Compound Interest Formula

Explain this!

Junior Member
Joined
Feb 7, 2019
Messages
100
How does (P + Pi) - P become P(1 + i)^n - 1? I know that factoring is involved, but I not sure what the steps are.
 

Subhotosh Khan

Super Moderator
Staff member
Joined
Jun 18, 2007
Messages
22,083
How does (P + Pi) - P become P(1 + i)^n - 1? I know that factoring is involved, but I not sure what the steps are.
Where did you see that "happening"? I think you are misquoting!
 

Explain this!

Junior Member
Joined
Feb 7, 2019
Messages
100
Where did you see that "happening"? I think you are misquoting!
I've seen this or something similar to it in finance books. Think of it in another way. Where does P(1 + i)^n - 1 come from? Isn't this the compound interest formula?
 

Subhotosh Khan

Super Moderator
Staff member
Joined
Jun 18, 2007
Messages
22,083
I've seen this or something similar to it in finance books. Think of it in another way. Where does P(1 + i)^n - 1 come from? Isn't this the compound interest formula?
However, you have NOT seen that

Most probably you have seen

Compound interest after n period = P[(1+i)^n -1]

Those [] are super-important. Now that you know the correct expression - google around a bit, you can find the derivation.
 

Explain this!

Junior Member
Joined
Feb 7, 2019
Messages
100
However, you have NOT seen that

Most probably you have seen

Compound interest after n period = P[(1+i)^n -1]

Those [] are super-important. Now that you know the correct expression - google around a bit, you can find the derivation.
Thanks for the reply! I'll search for an answer, but I thought that is what you "experts" are for -- to answer questions. Is there a simple reason why the brackets are important?
 

Subhotosh Khan

Super Moderator
Staff member
Joined
Jun 18, 2007
Messages
22,083
Thanks for the reply! I'll search for an answer, but I thought that is what you "experts" are for -- to answer questions. Is there a simple reason why the brackets are important?
"...I thought that is what you "experts" are for -- to answer questions"
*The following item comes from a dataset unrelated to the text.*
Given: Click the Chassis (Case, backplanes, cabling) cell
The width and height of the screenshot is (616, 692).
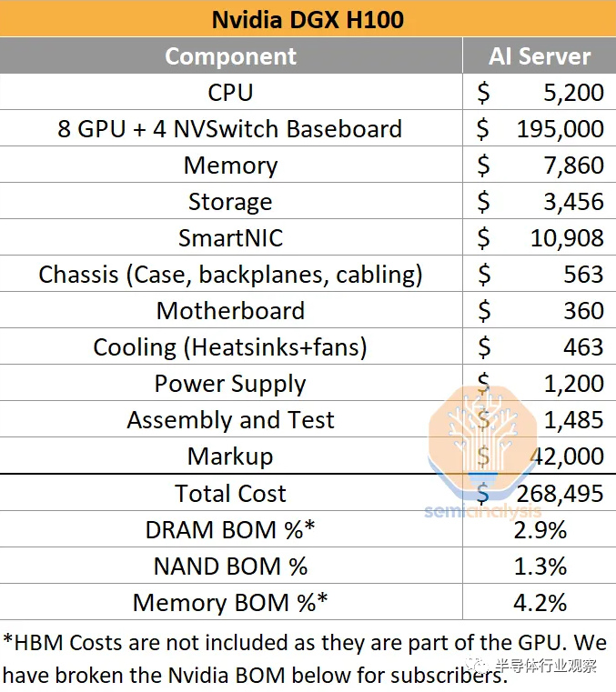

Nope ... we are volunteers - we "choose" our actions - we GUIDE.

And we refuse to spoon-feed.....
 

Subhotosh Khan

Super Moderator
Staff member
Joined
Jun 18, 2007
Messages
22,083

firemath

Full Member
Joined
Oct 29, 2019
Messages
587
Is there a simple reason why the brackets are important?
The very simple reason that you will get it wrong if you do not follow the order of operations.
 

Jomo

Elite Member
Joined
Dec 30, 2014
Messages
8,030
(P + Pi) - P = Pi as the P cancels out to 0.

P(1 + i)^n - 1 means to multiply P and(1 + i)^n and then subtract 1

P[(1 + i)^n - 1] means to multiply P and (1 + i)^n - 1

P[(1 + i)^n - 1] = P(1 + i)^n - P which is different from P(1 + i)^n - 1
 

Explain this!

Junior Member
Joined
Feb 7, 2019
Messages
100
"...I thought that is what you "experts" are for -- to answer questions"

Nope ... we are volunteers - we "choose" our actions - we GUIDE.

And we refuse to spoon-feed.....
I'm certainly glad that I do not have you as an instructor, if that is your occupation!
 

JeffM

Elite Member
Joined
Sep 14, 2012
Messages
5,068
How does (P + Pi) - P become P(1 + i)^n - 1? I know that factoring is involved, but I not sure what the steps are.
It doesn't. You are mixing up different formulas.

\(\displaystyle (P + Pi) - P = Pi\).

That is the formula for calculating the interest paid on amount P for one period without compounding at an interest rate of 100 * i percent per period.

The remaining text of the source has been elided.